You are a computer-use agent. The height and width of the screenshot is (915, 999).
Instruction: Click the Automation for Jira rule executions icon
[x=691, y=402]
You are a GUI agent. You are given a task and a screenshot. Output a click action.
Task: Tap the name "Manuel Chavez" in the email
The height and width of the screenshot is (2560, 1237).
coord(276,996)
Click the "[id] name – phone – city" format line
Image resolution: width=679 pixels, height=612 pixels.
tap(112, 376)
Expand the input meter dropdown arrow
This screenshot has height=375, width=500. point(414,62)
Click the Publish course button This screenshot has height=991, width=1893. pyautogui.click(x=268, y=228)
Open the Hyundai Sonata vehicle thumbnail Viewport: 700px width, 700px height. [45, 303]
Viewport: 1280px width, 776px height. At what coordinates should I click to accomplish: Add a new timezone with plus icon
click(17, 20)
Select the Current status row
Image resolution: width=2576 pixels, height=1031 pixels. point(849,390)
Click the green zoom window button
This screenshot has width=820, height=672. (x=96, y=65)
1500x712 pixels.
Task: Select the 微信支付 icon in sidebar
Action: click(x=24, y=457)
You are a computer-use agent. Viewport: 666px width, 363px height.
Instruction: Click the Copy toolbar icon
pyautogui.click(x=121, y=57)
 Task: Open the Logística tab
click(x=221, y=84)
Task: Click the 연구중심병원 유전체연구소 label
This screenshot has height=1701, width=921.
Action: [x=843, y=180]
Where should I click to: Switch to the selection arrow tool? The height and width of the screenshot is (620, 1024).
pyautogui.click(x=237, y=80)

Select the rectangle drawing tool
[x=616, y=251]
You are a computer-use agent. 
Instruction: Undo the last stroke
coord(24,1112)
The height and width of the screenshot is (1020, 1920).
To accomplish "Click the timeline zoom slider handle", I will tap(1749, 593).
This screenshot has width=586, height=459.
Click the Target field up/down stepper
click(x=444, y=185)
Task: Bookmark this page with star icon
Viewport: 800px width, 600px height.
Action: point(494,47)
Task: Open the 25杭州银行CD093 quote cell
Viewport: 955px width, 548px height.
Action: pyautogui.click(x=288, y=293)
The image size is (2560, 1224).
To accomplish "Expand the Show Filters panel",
***
PROBLEM DESCRIPTION: Using the data above, print every record exactly as shown.

RESULT OF THIS TASK:
You are a computer-use agent. The height and width of the screenshot is (915, 999).
Instruction: Click the Automation for Jira rule executions icon
[x=691, y=402]
You are a GUI agent. You are given a task and a screenshot. Output a click action.
Task: Tap the name "Manuel Chavez" in the email
The height and width of the screenshot is (2560, 1237).
coord(276,996)
Click the "[id] name – phone – city" format line
Image resolution: width=679 pixels, height=612 pixels.
tap(112, 376)
Expand the input meter dropdown arrow
This screenshot has height=375, width=500. point(414,62)
Click the Publish course button This screenshot has height=991, width=1893. pyautogui.click(x=268, y=228)
Open the Hyundai Sonata vehicle thumbnail Viewport: 700px width, 700px height. [45, 303]
Viewport: 1280px width, 776px height. At what coordinates should I click to accomplish: Add a new timezone with plus icon
click(17, 20)
Select the Current status row
Image resolution: width=2576 pixels, height=1031 pixels. point(849,390)
Click the green zoom window button
This screenshot has width=820, height=672. (x=96, y=65)
1500x712 pixels.
Task: Select the 微信支付 icon in sidebar
Action: click(x=24, y=457)
You are a computer-use agent. Viewport: 666px width, 363px height.
Instruction: Click the Copy toolbar icon
pyautogui.click(x=121, y=57)
 Task: Open the Logística tab
click(x=221, y=84)
Task: Click the 연구중심병원 유전체연구소 label
This screenshot has height=1701, width=921.
Action: [x=843, y=180]
Where should I click to: Switch to the selection arrow tool? The height and width of the screenshot is (620, 1024).
pyautogui.click(x=237, y=80)

Select the rectangle drawing tool
[x=616, y=251]
You are a computer-use agent. 
Instruction: Undo the last stroke
coord(24,1112)
The height and width of the screenshot is (1020, 1920).
To accomplish "Click the timeline zoom slider handle", I will tap(1749, 593).
This screenshot has width=586, height=459.
Click the Target field up/down stepper
click(x=444, y=185)
Task: Bookmark this page with star icon
Viewport: 800px width, 600px height.
Action: point(494,47)
Task: Open the 25杭州银行CD093 quote cell
Viewport: 955px width, 548px height.
Action: pyautogui.click(x=288, y=293)
The image size is (2560, 1224).
To accomplish "Expand the Show Filters panel",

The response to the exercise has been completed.